%%
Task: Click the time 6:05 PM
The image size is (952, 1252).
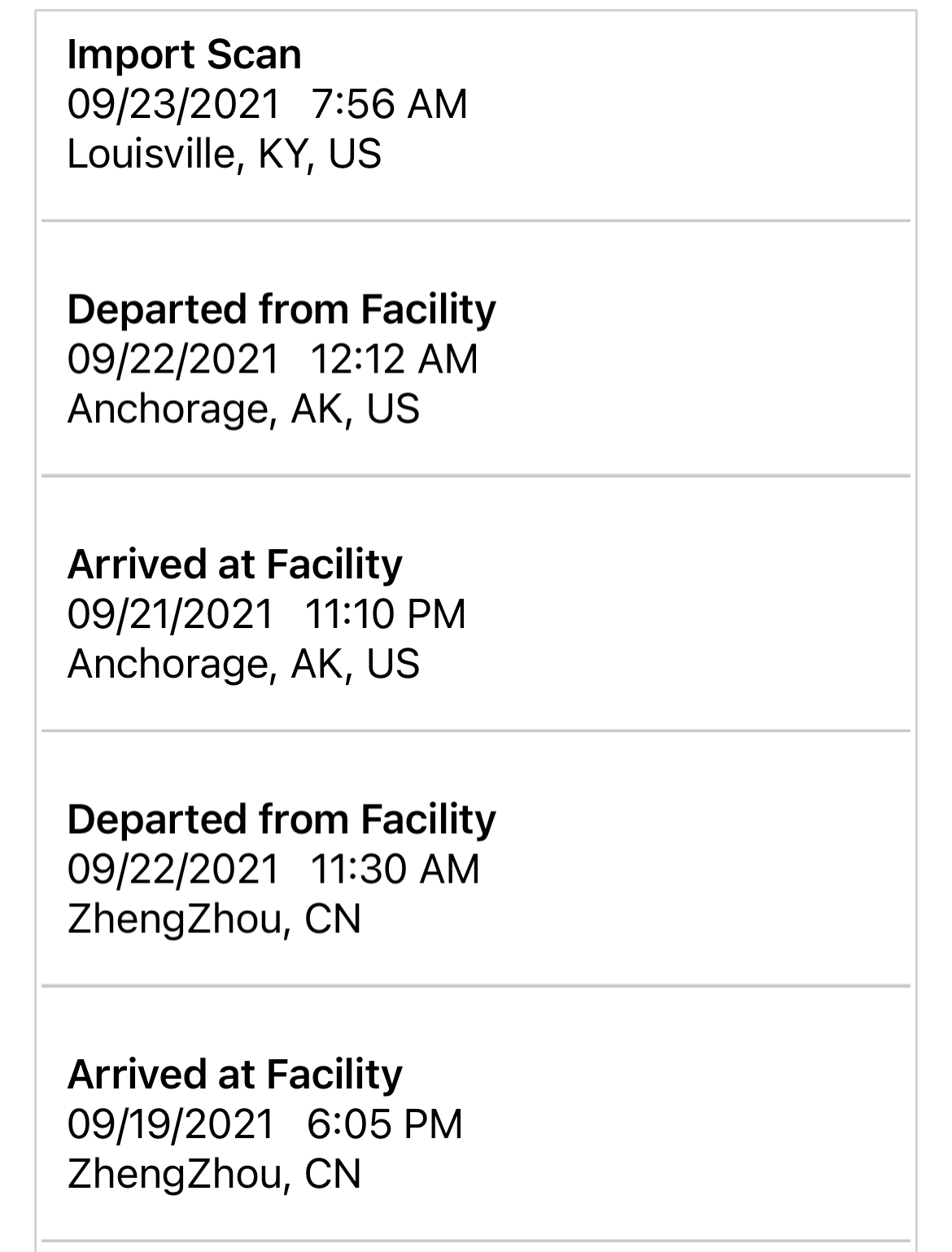Action: [385, 1123]
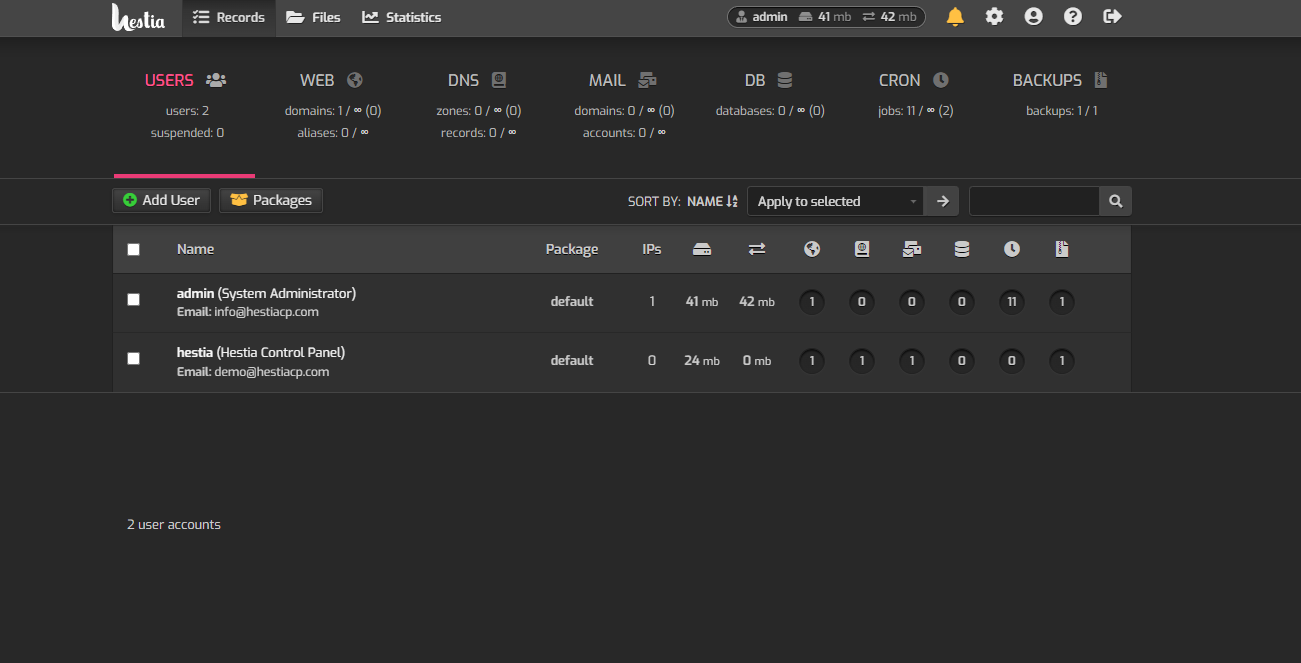This screenshot has height=663, width=1301.
Task: Open the Packages button
Action: [271, 200]
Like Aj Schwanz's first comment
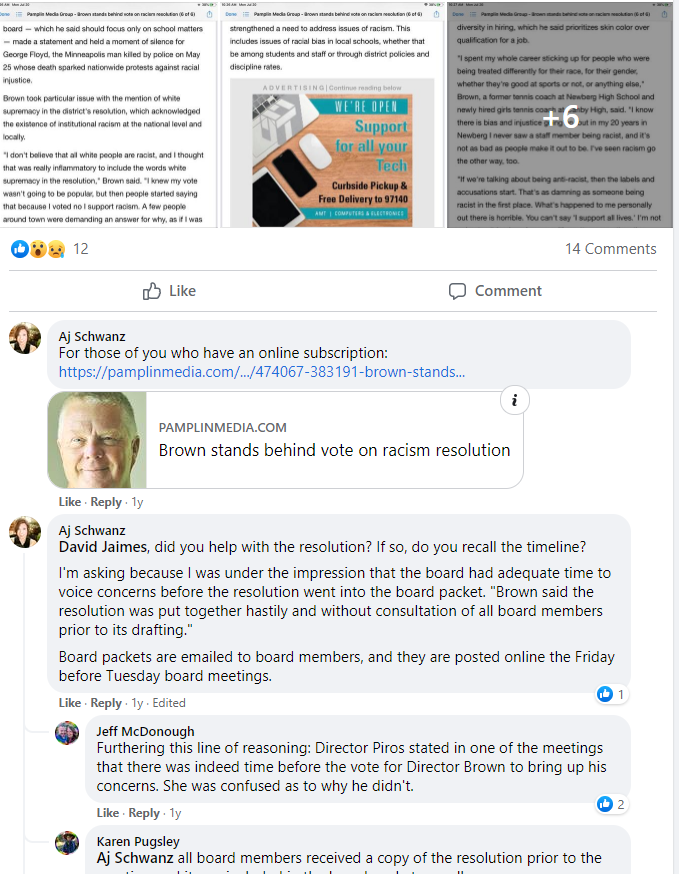Viewport: 679px width, 874px height. 70,502
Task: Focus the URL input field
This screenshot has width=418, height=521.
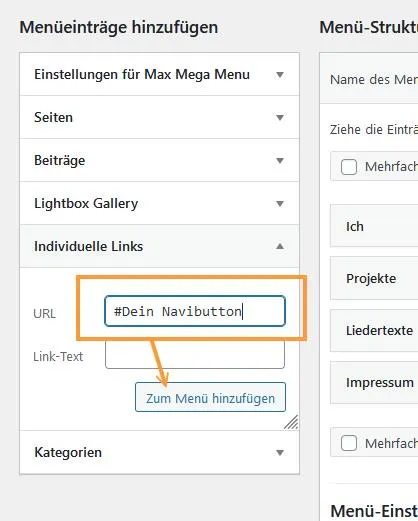Action: click(x=195, y=311)
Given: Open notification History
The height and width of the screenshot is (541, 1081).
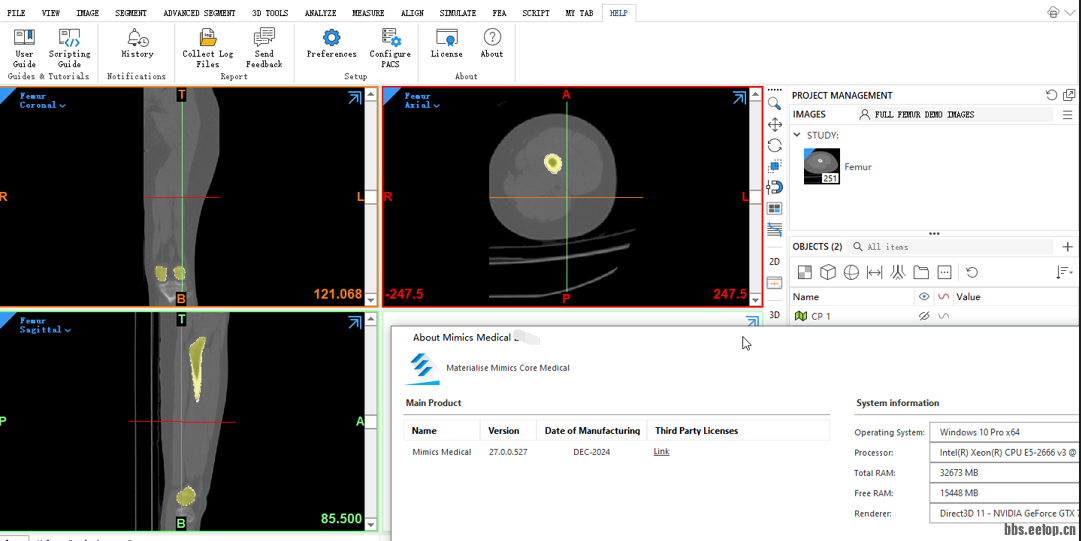Looking at the screenshot, I should point(137,44).
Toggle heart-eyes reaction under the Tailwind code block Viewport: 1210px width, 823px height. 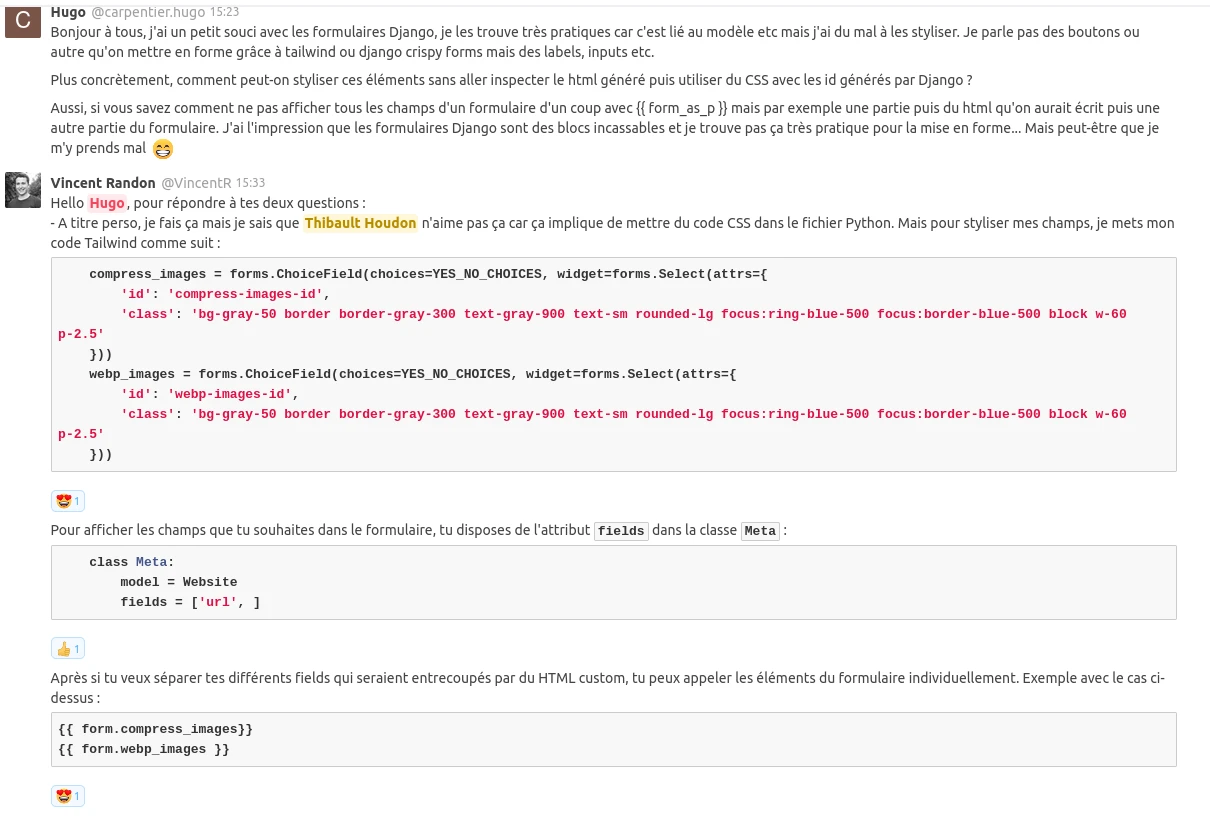pyautogui.click(x=68, y=501)
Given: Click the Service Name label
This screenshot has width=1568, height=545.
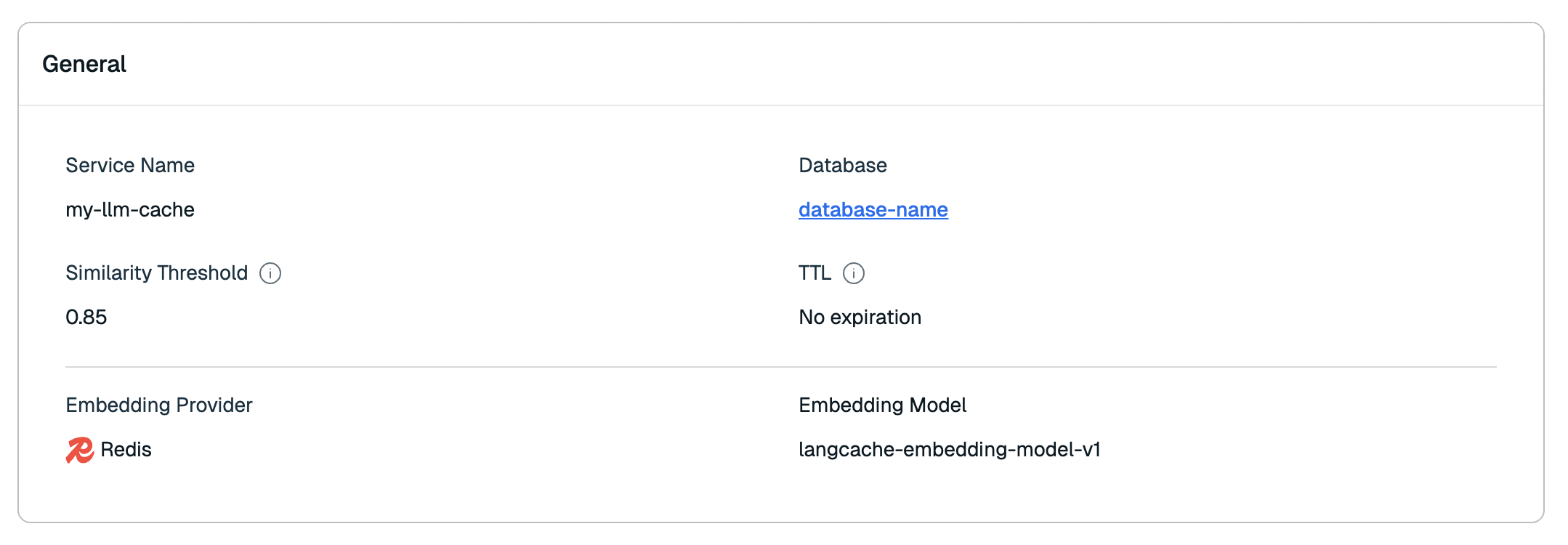Looking at the screenshot, I should coord(130,166).
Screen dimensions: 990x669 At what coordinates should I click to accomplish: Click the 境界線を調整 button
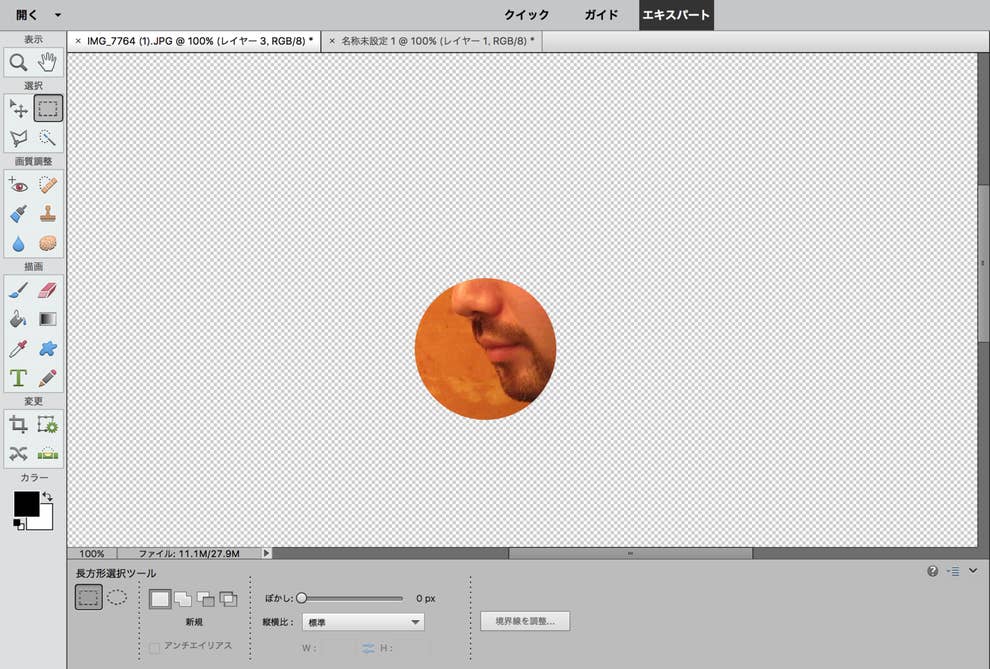pos(525,622)
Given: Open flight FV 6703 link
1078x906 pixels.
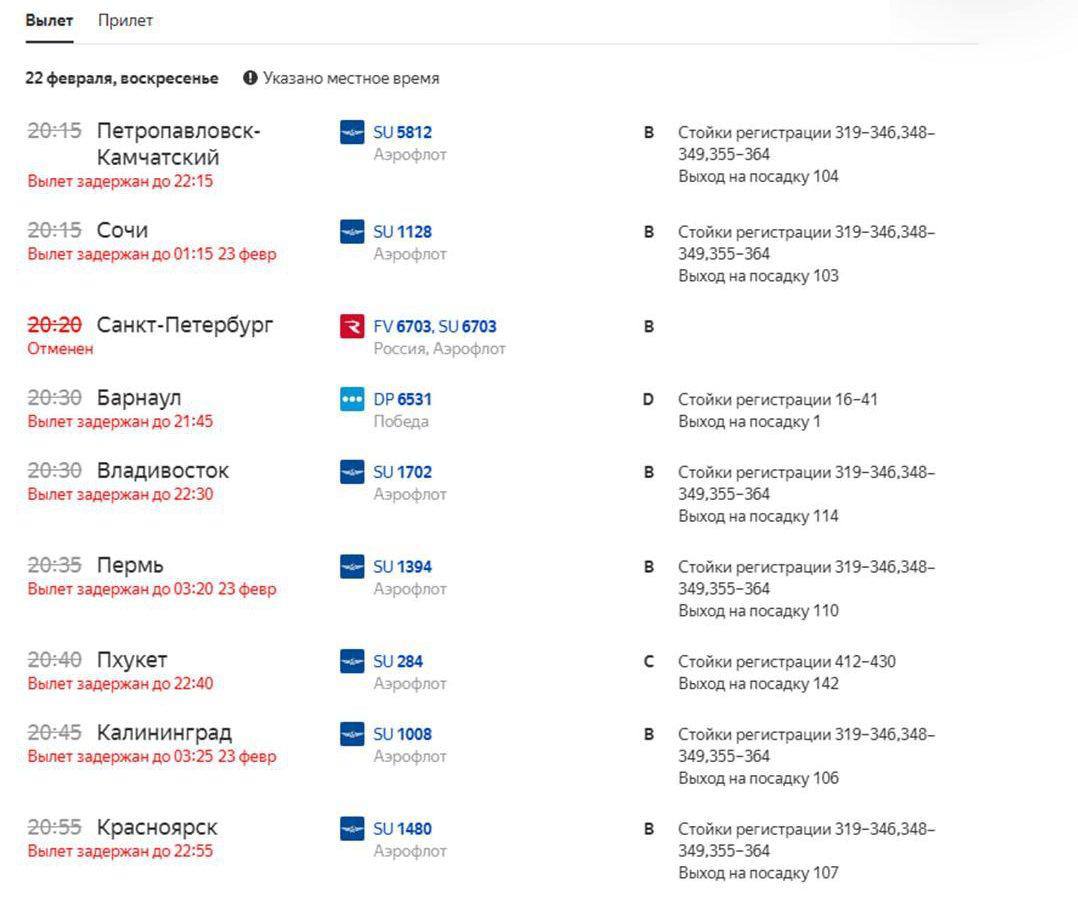Looking at the screenshot, I should pyautogui.click(x=402, y=327).
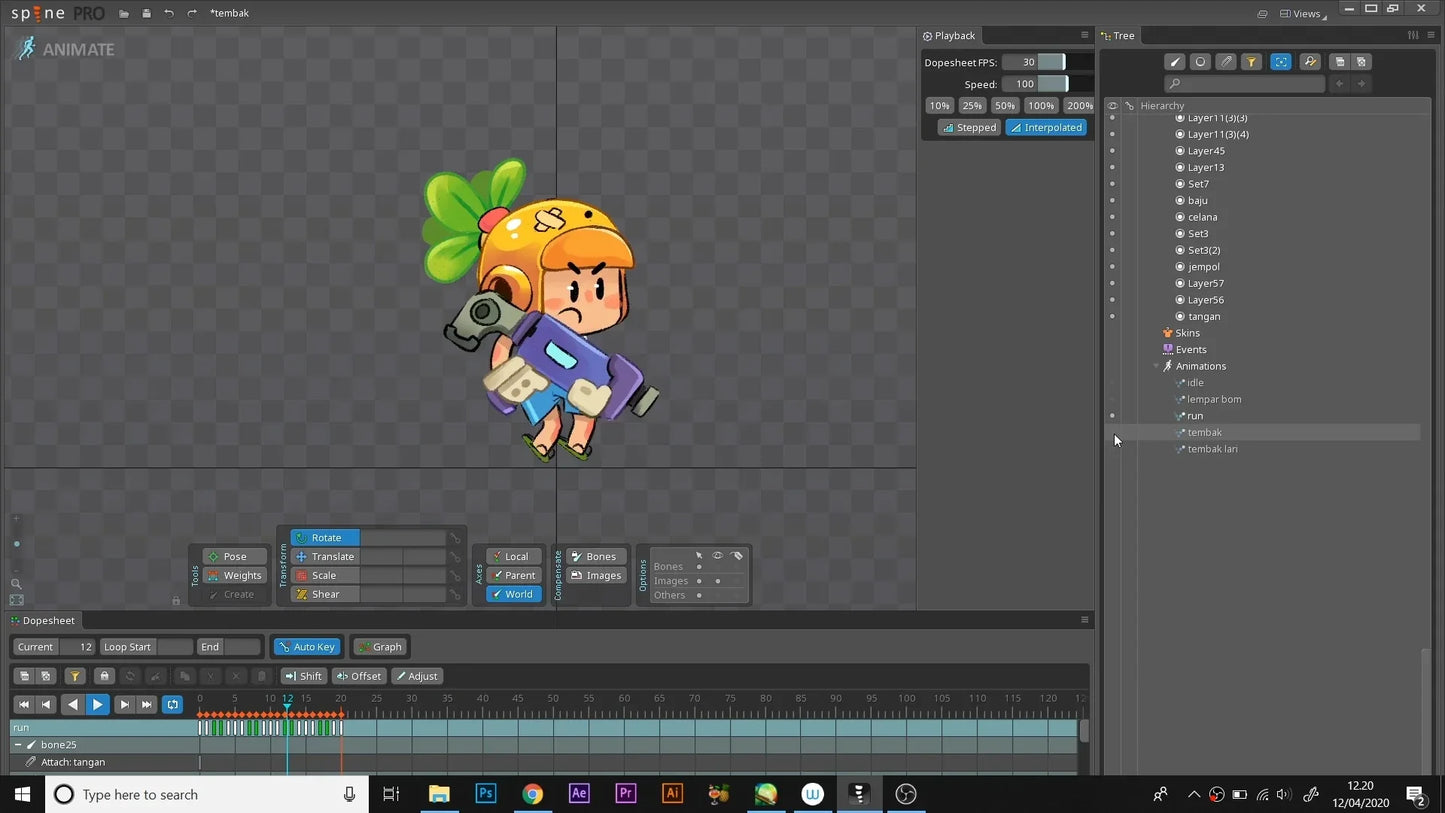
Task: Open the Graph view button
Action: [379, 647]
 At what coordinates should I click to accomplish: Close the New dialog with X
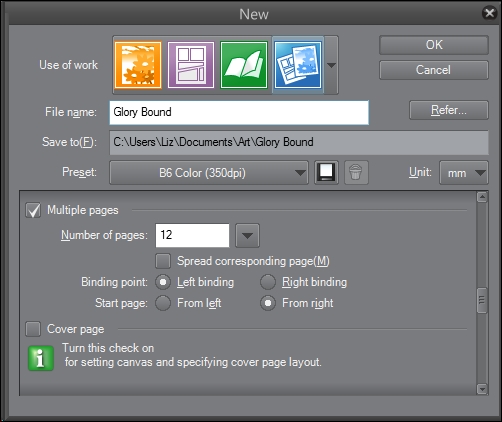tap(489, 13)
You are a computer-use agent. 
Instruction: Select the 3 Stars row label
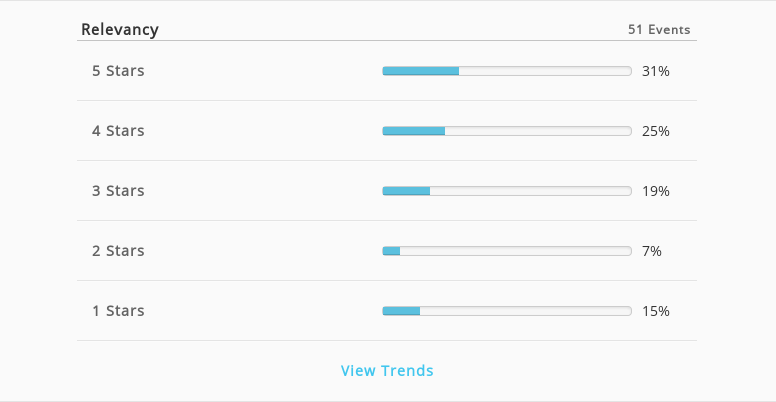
%%
> **Exercise prompt**
Bring together all lines in the records where the word "Given" is found.

> **Response to the task**
Given: Open notification History
Given: Click the Service Name label
Given: Open flight FV 6703 link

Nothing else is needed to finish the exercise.